Anyone tenacious enough to complete the game will be rewarded with a star, which is placed on the title screen. If one collects eight stars and begins a new game by holding the “A” button before pressing “START”, they will be taken to the first of four new secret worlds. Though I can appreciate rewarding dedicated players with new content, these requirements are highly unreasonable – especially given how difficult it is to beat the game a single time. Even if the game was easier, clearing it eight times doesn’t add anything meaningful to the experience. It’s a shame because clearing the extra four worlds adds a level of closure simply beating World 8-4 does not provide. If one doesn’t consider The Lost Levels finished until one clears every single level, then the quest to obtain eight stars could be considered a precedent for the needless padding many big-budget games would have in the decades to follow.
Drawing a Conclusion
Even with all of this game’s grievances, it is nice to know that, even when creating what amounts to a token sequel, Nintendo found ways to challenge both themselves and their audience. As the ribbon adorning the cover suggests, The Lost Levels is indeed for super players, and being able to clear it, even on the easier version featured in Super Mario All-Stars, is one of my proudest gaming accomplishments. If you can stick with the game, you will feel immense satisfaction upon reaching the flagpole of each and every level. Despite this, I do acknowledge that the main reason I enjoyed it as much as I did was because I knew of its trickery ahead of time. Anyone playing this game blind is in for a miserable experience involving copious amounts of trail-and-error.
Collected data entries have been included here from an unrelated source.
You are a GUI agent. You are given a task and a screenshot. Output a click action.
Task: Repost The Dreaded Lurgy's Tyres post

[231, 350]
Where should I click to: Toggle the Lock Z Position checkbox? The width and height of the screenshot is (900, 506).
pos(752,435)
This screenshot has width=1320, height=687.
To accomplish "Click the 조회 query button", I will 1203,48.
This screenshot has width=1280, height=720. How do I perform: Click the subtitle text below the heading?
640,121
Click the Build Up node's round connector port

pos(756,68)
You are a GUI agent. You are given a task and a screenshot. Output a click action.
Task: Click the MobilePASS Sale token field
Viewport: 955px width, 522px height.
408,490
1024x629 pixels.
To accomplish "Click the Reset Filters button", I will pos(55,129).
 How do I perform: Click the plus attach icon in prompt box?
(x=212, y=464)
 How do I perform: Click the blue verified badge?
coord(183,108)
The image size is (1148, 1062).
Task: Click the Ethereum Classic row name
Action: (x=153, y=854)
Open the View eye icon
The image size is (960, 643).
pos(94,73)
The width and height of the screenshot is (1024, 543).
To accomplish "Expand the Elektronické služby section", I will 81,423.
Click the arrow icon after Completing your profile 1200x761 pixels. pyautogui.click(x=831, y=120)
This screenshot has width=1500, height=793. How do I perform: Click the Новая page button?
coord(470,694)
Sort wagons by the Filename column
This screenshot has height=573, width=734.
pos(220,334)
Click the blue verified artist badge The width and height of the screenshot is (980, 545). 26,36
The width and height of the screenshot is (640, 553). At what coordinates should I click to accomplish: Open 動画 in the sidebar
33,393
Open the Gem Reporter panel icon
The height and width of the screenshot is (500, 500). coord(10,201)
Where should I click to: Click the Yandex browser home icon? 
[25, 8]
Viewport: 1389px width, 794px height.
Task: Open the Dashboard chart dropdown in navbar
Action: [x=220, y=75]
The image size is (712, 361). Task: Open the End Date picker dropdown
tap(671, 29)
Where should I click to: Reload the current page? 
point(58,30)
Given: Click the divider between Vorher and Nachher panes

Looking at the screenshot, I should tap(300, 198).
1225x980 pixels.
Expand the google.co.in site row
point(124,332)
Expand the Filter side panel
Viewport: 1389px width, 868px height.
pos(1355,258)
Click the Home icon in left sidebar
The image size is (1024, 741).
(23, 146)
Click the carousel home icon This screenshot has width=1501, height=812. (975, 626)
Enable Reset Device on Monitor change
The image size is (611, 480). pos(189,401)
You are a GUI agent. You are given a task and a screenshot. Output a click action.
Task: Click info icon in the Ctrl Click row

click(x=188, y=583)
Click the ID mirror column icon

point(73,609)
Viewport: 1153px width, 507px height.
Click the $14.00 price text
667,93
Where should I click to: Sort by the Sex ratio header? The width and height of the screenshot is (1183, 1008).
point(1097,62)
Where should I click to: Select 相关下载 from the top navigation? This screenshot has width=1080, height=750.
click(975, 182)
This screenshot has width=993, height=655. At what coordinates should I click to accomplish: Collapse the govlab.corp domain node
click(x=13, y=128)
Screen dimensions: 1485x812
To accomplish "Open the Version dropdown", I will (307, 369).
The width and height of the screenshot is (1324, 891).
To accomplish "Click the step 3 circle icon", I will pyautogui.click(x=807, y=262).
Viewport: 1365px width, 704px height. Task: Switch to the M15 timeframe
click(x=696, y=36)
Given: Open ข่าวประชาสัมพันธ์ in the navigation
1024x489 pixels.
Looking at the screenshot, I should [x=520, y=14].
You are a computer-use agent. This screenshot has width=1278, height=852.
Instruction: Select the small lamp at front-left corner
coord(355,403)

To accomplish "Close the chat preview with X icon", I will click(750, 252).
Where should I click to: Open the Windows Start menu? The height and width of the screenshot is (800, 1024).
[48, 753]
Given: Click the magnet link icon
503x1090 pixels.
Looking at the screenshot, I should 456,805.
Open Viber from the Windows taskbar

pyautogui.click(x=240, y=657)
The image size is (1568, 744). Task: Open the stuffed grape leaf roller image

Though certain Western fans lamented being robbed of what was the real Super Mario Bros. 2, the reality is that they didn’t miss out on anything too special. In fact, not only did reviewers in Japan complain about the game’s cheap difficulty, Shigeru Miyamoto himself wound up agreeing with those sentiments in the end. It’s commonly believed that The Lost Levels wasn’t exported due to its high difficulty. This theory falls apart given games of comparable difficulty were released abroad without a second thought. In reality, a larger factor in The Lost Levels failing to make it to the West in its original form was its similarly to the original game.
With its complicated backstory now common knowledge, the final question concerns whether or not I could recommend it. It is precisely because of its unrelenting difficulty that The Lost Levels has something of a cult following in the West. Those enthusiasts adore the game for providing them with a level of challenge no other entry made since could provide. I can certainly understand the appeal of The Lost Levels, but in spite of its numerous enhancements, it is essentially a repackaged Super Mario Bros. with a jarring difficulty spike. If you’re a big fan of the original game and are looking for a punishingly difficult version of it, The Lost Levels will assuredly scratch that itch. Newcomers, on the other hand, should look elsewhere for a point of ingress, for it has the potential to leave a bad first impression. Its difficulty is not indicative of the challenge present in the rest of the series or even the original game.